## WHAT THE EXERCISE ASKS
What follows is a set of records. Copy them exactly and leave out the images.

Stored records
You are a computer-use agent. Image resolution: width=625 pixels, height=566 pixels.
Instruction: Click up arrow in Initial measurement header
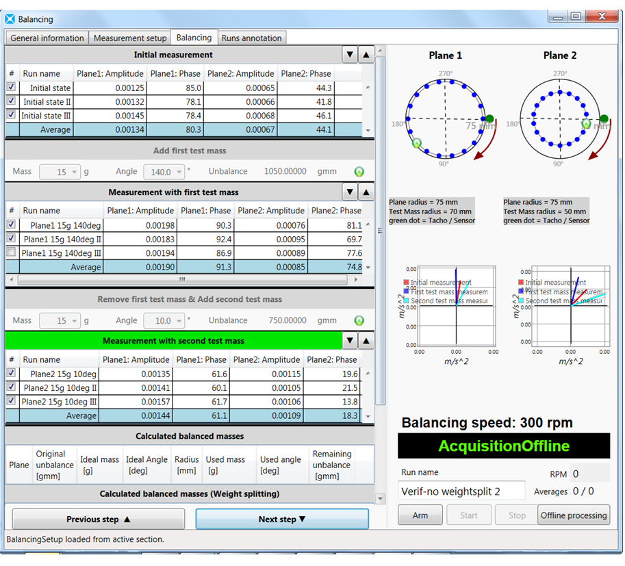point(366,55)
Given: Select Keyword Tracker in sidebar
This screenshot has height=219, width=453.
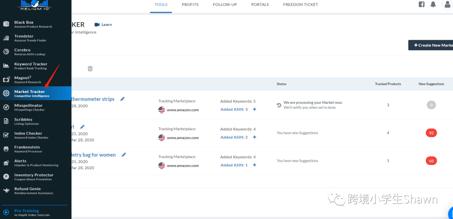Looking at the screenshot, I should point(33,66).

## ANSWER
You are a computer-use agent. Image resolution: width=625 pixels, height=566 pixels.
Instruction: Click up arrow in Initial measurement header
point(366,55)
Given: Select Keyword Tracker in sidebar
This screenshot has height=219, width=453.
Looking at the screenshot, I should point(33,66).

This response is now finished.